Foster an environment of personal development
Often times folks say that a work environment is created by management, this is only partially true. A dedicated staff member can also create an environment where others share, feel comfortable asking questions and learn. By letting others know you are available for questions or conversation, you are letting others know that you are willing to help others develop their skills and experience. This attitude can be used to influence management at all levels to formalize personal development plans.

Staying positive is an important component of developing an environment people want to work in. No one wants to be known as the angry employee. It can be tough to keep your cool at all times, but being the level headed employee goes a long way to making yourself approachable and creating a comfortable working environment.

Be a Team Player
Everyone is told from childhood to be a team player, but what does that mean in todays business environment? Being a team player is a combination of sharing the work load, accepting projects that benefit the team as a whole and ensuring information is shared for the benefit of the team.

Most importantly, especially for folks that manage teams and projects, do not pass along a task because you do not want to do it. The quickest way to get noticed is step up and complete the work that needs to be done, but would otherwise fall by the way side because folks do not find it interesting. You certainly do not want to make a career out of working on uninteresting projects, but picking up one now and again will not be a career killer and will get you some recognition.

The most efficient way to show you are a team player is to not work in a vacuum. As you and your team work on projects, solicit the input from other teams. Use there input to carefully evaluate your teams' assumptions and project goals, and make adjustments as necessary. This shows that you value their input and experience, and will ultimately enable you to create a better product for the company.

Document, document, document. In todays world where people regularly move roles and companies, it is critical to ensure that all tasks, no matter how trivial, are documented so that others can complete them. If your company has a wiki, use it. If your company does not have a wiki, put one online for others to use. The fastest way to develop mindshare within a company is to be the person who has contributed the most to internal repositories. By ensuring your tasks are carefully documented, you are telling company management you are not trying to force them into keeping you, you are telling them you care about the companies long term success and letting them know you can be moved to other roles and new staff can take over your tasks.

Moving On
Ultimately, some combinations of employees and companies will not mesh well. In times like that it is appropriate to look at opportunities elsewhere. There are a lot of companies in IT today, and often times a different one will provide you the opportunities you are looking for. But make sure that any time you are looking to move companies you closely assess why your current company is not providing what you need to meet your goals, and work to find a place that will assist in meeting those goals.

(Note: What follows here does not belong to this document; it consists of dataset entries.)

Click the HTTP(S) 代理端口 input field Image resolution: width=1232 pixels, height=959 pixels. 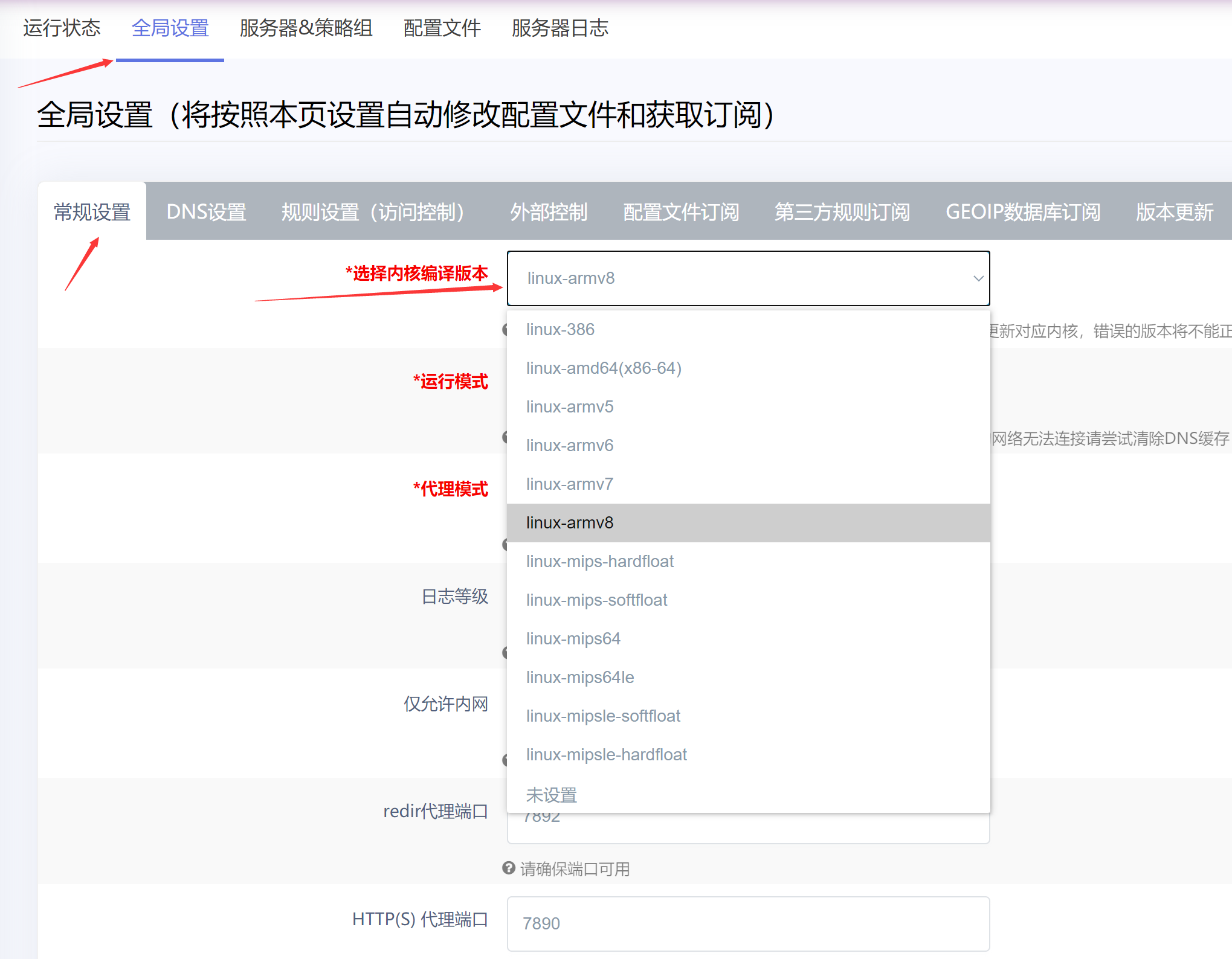(x=748, y=923)
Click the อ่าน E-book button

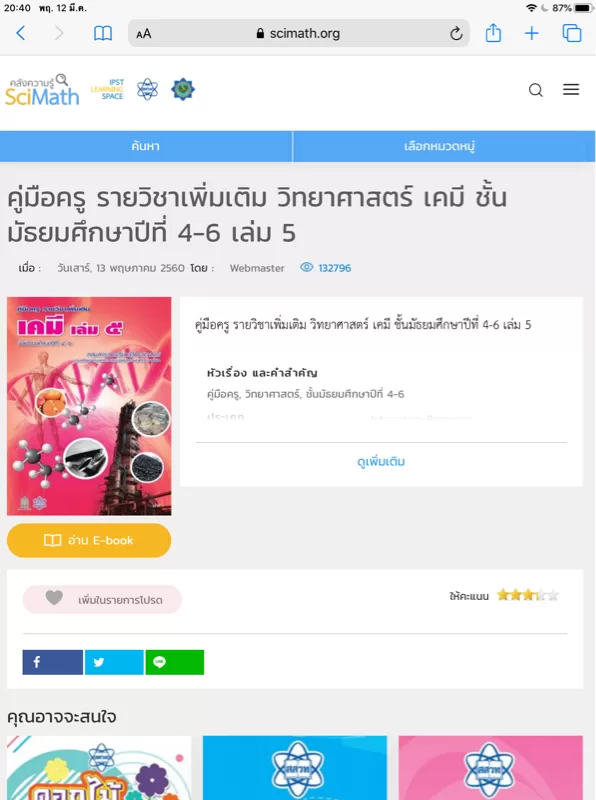89,540
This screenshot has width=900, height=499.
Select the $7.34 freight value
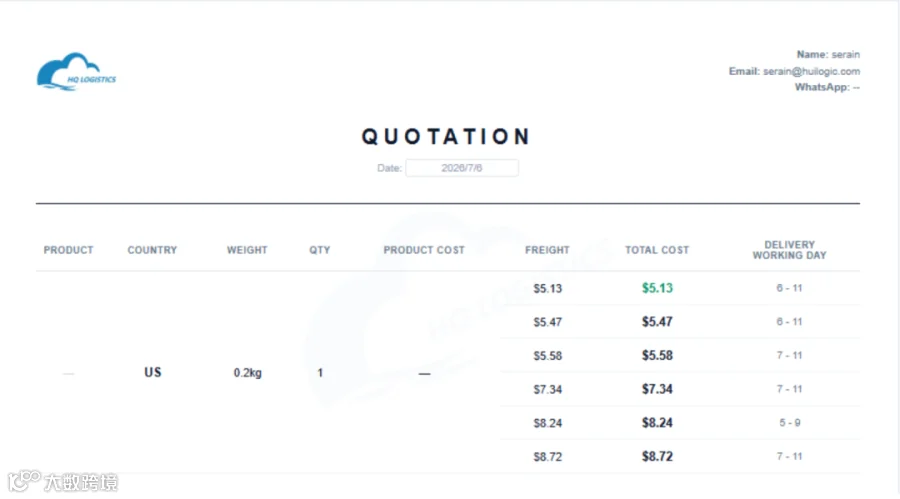pos(548,389)
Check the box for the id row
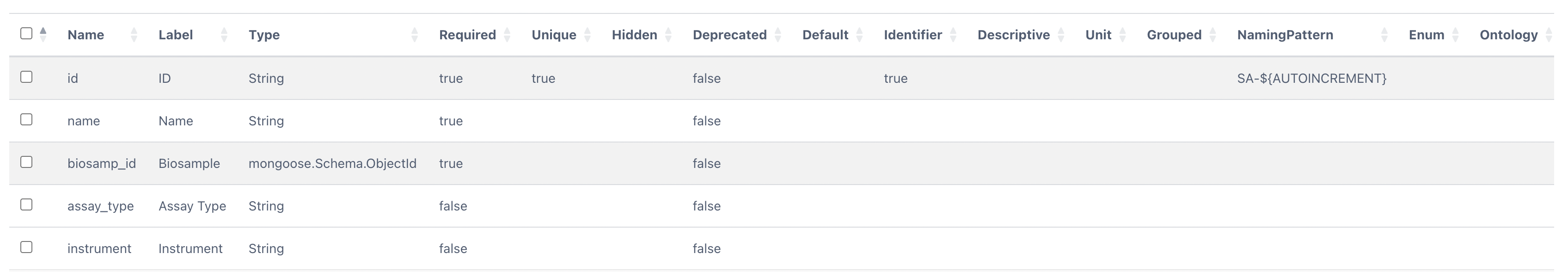Screen dimensions: 1568x272 point(26,77)
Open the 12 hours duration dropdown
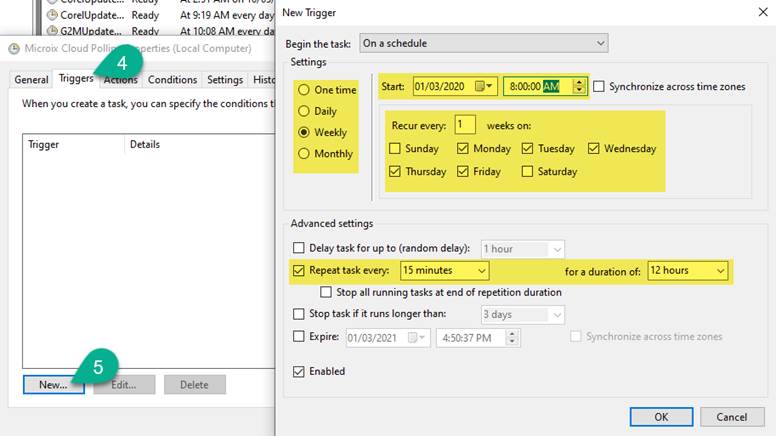 point(688,270)
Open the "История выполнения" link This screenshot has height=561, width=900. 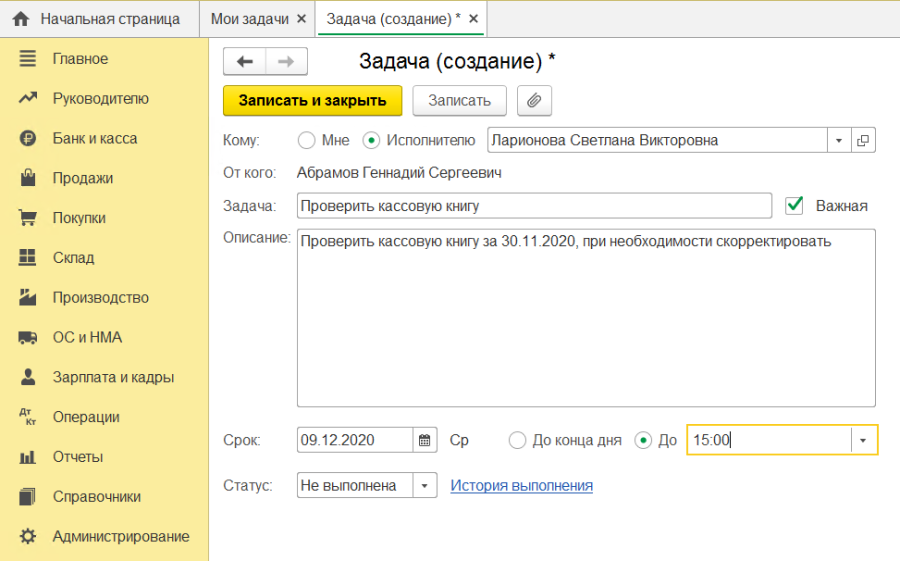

When looking for a new role or starting a new role, remember that these things take time. It can often take months or years to feel at home at a new company and really feel like you are a highly contributing member of the team. When looking for a new role, discuss with your potential manager how long staff have been at the company, what types of development opportunities they offer and how the team dynamics work. This will ensure that any job change is meaningful and a path to newer and better things.

IT is not the dead end that it is often made out to be. It is also not a simple process to make yourself known in a large pool of people and advance in IT. To succeed in IT you must have a clear set of goals for your career, and use those to develop a clear list of activities to meet those goals. Moving up is not an immediate process, but by committing the time to development and communication, you can let management know you are willing and capable to take on new challenges and meet your career goals in the process.